Норд-Ост. Заложники на Дубровке - Дмитрий Юрьевич Пучков
Советский строй ориентировался на построение бесконфликтного общества[11]; можно называть это утопией, можно критиковать за непредусмотрительность — однако страна практически не знала кровавых межнациональных конфликтов, а количество межнациональных браков, напротив, стремительно росло.
При уничтожении СССР в конце 80-х годов именно национализм в самых его отвратительных и ксенофобских формах поощрялся при борьбе с тоталитарной властью. Тогда выяснилось, что любому этносу можно внушить, что он жестоко угнетаем, — даже если это противоречит объективным фактам, — а внушив, повести за собой. Тогда страна впервые за долгие десятилетия узнала, что такое погромы и что человека можно убить только за то, что он — иной национальности.
Вольно или невольно базу для крайнего национализма окраин подготавливали в Москве. Одним из главных лозунгов перестройки было «разоблачение преступлений, совершенных кровавой большевистской властью». Преступлением объявили и давнюю депортацию чеченцев в Среднюю Азию. Пропаганда идеи о «незаконно репрессированных народах» прямо подготавливала почву для роста в республике национального экстремизма; до сих пор мы не отдаем себе отчета, какие мощности были использованы при ведении этой пропаганды. «Современный человек, в том числе боевик и террорист, — замечает историк В. А. Тишков, — сам не переживал ни депортацию, ни геноцид прошлых десятилетий и тем более столетий… Надо было прочитать книгу Абдурахмана Автурханова „О народоубийстве“ и трехтомник под редакцией Светланы Алиевой „Так это было“, прослушать митинги в Грозном или прочитать закон 1991 г. о реабилитации депортированных народов и тогда уже увероваться в „справедливости дела“»[12].

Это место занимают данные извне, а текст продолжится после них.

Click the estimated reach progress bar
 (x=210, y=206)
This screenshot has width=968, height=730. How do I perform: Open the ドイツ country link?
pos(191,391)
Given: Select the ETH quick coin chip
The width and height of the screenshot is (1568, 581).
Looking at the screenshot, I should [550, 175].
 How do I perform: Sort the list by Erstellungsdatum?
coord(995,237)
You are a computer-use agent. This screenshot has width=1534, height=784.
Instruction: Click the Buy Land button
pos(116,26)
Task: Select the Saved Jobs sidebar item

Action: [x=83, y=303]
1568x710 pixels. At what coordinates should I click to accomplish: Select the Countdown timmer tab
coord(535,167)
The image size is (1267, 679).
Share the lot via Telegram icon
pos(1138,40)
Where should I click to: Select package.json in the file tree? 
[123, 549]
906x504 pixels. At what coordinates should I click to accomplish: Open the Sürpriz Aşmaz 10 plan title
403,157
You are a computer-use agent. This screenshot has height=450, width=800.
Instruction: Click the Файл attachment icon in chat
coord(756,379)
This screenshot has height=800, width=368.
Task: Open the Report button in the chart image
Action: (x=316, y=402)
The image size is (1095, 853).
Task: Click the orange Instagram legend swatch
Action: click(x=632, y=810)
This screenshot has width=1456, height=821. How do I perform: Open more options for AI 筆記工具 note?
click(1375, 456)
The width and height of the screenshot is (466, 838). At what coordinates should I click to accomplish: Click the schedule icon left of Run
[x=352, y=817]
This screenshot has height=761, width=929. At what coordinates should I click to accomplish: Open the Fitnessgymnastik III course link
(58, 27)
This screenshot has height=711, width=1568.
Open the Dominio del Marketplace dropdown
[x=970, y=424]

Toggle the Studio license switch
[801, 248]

Потом случился август 1991 года, развал СССР и «либерализация цен». Чечено-Ингушская АССР и в советское время была достаточно бедным регионом, теперь же произошло стремительное обнищание населения, а социальная напряженность — слишком горючий материал. В довершение всего еще в 1991 году российское руководство, персонифицированное в президенте Ельцине, поддержало сепаратистов Дудаева, свергших законную власть в республике. Произошло это в разгар борьбы с советским строем — законная власть в Чечено-Ингушской АССР была, естественно, коммунистической, а провозгласивший независимость Чечни «Общенациональный конгресс чеченского народа» прикрывался демократическими лозунгами.
То, что эти лозунги были только прикрытием, выяснилось очень скоро. После совершившегося государственного переворота в республике начал создаваться криминальный режим, практически не имевший аналогов в мировой практике. К воле населения республики он не имел никакого отношения — в Чечне были фактически уничтожены все государственные структуры, и власть находилась лишь у тех, кто имел в руках оружие.
Не контролируемая федеральной властью Чечня превратилась в криминальную «черную дыру». Грабежи и хищения, осуществляемые за и в пределах республики, финансовые махинации, торговля наркотиками, оружием и людьми стали ординарным делом. «Экономика лежала в руинах, и бо́льшая часть населения не имела даже таких элементарных условий жизни, как электричество и отопление… Упадок экономики сопровождался взрывом грабежей, убийств и изнасилований»[13]. Количество беженцев из республики исчислялось сотнями тысяч. Их было даже больше, чем из воюющего Таджикистана.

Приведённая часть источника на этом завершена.